The other candidates which are in different stages of trials in India to test safety and efficacy include:
- ZyCov-Di, being developed by Ahmedabad-based Zydus-Cadila
- Hyderabad-based Biological E to produce the vaccine developed by US firm Johnson & Johnson
- HGCO19, India’s first mRNA vaccine made by Pune-based Genova in collaboration with Seattle-based HDT Biotech Corporation, using bits of genetic code to cause an immune response
- A nasal vaccine by Bharat BioTech
Which countries are signing up for India’s vaccines?
India has shipped 66 million doses of vaccines to 95 countries in Latin America, the Caribbean, Asia and Africa. The recipient countries include UK, Canada, Brazil and Mexico.

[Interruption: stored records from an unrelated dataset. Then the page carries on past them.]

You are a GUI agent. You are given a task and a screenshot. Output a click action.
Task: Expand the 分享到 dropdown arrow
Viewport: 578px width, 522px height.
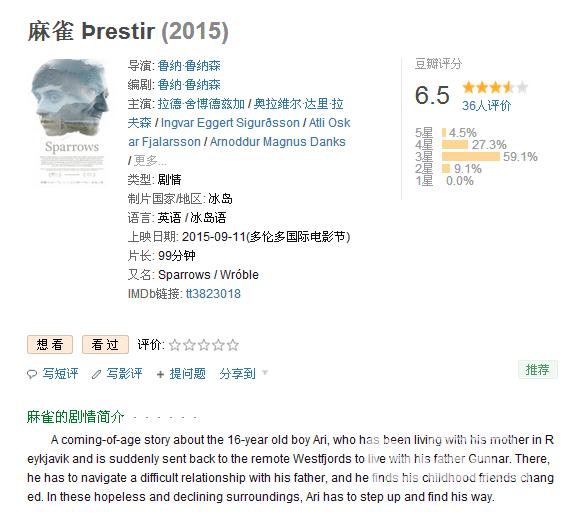click(x=265, y=373)
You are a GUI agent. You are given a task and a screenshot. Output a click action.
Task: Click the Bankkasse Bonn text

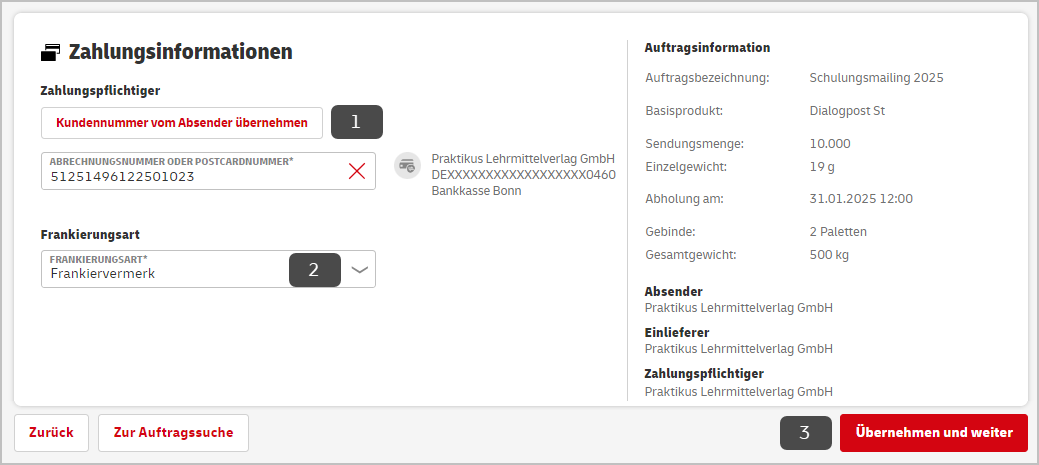coord(476,191)
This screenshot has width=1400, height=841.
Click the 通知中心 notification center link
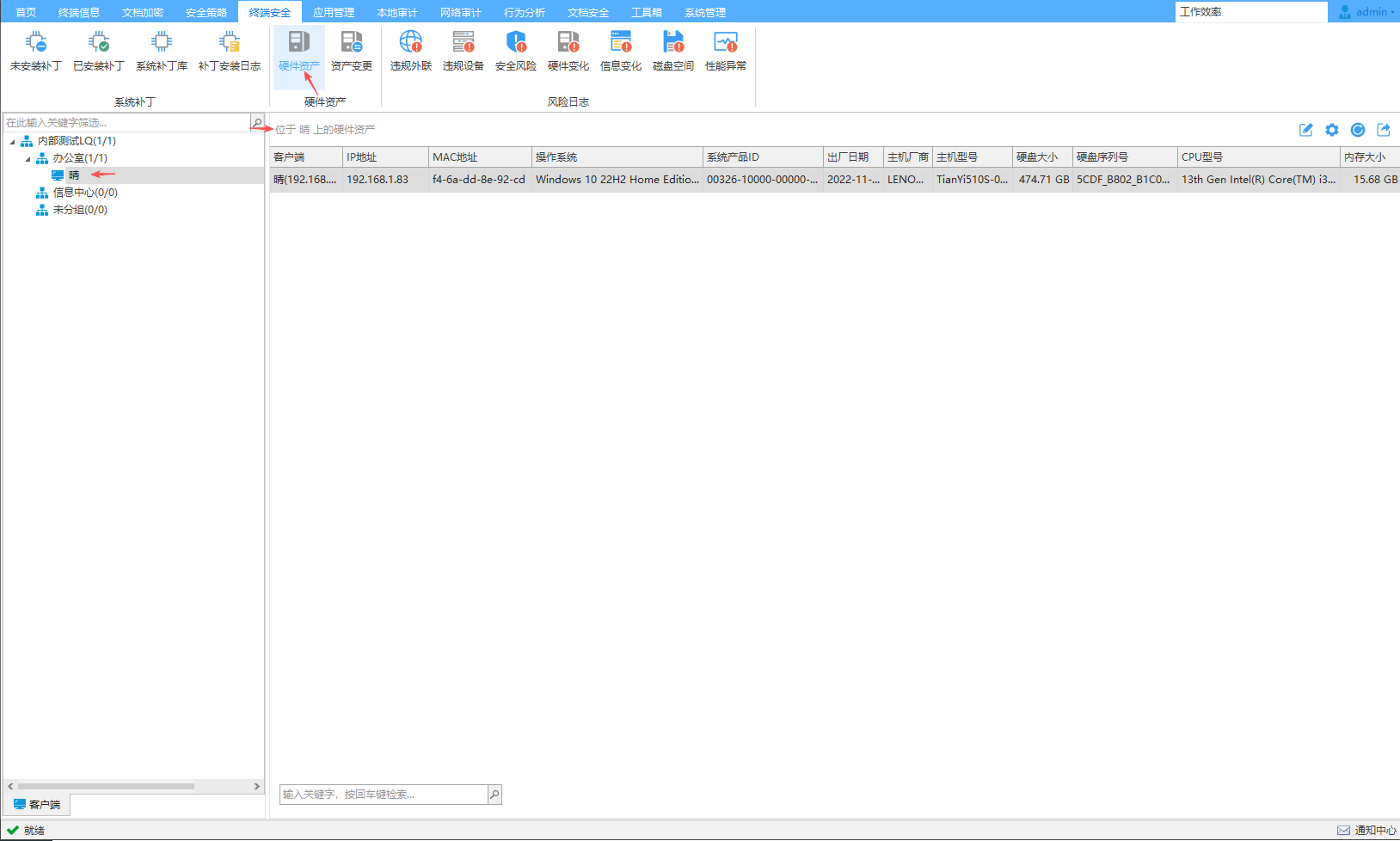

Both Covishield and Covaxin have been exported – some in the form of “gifts”, others in line with commercial agreements signed between the vaccine makers and the recipient nations, and the rest under the Covax scheme, which is led by the World Health Organization (WHO) and hopes to deliver more than two billion doses to people in 190 countries in less than a year.
But in March, India placed a temporary hold on all exports of the Oxford-AstraZeneca vaccine. The government said rising cases meant domestic demand was expected to pick up and so the doses were needed for India’s own rollout.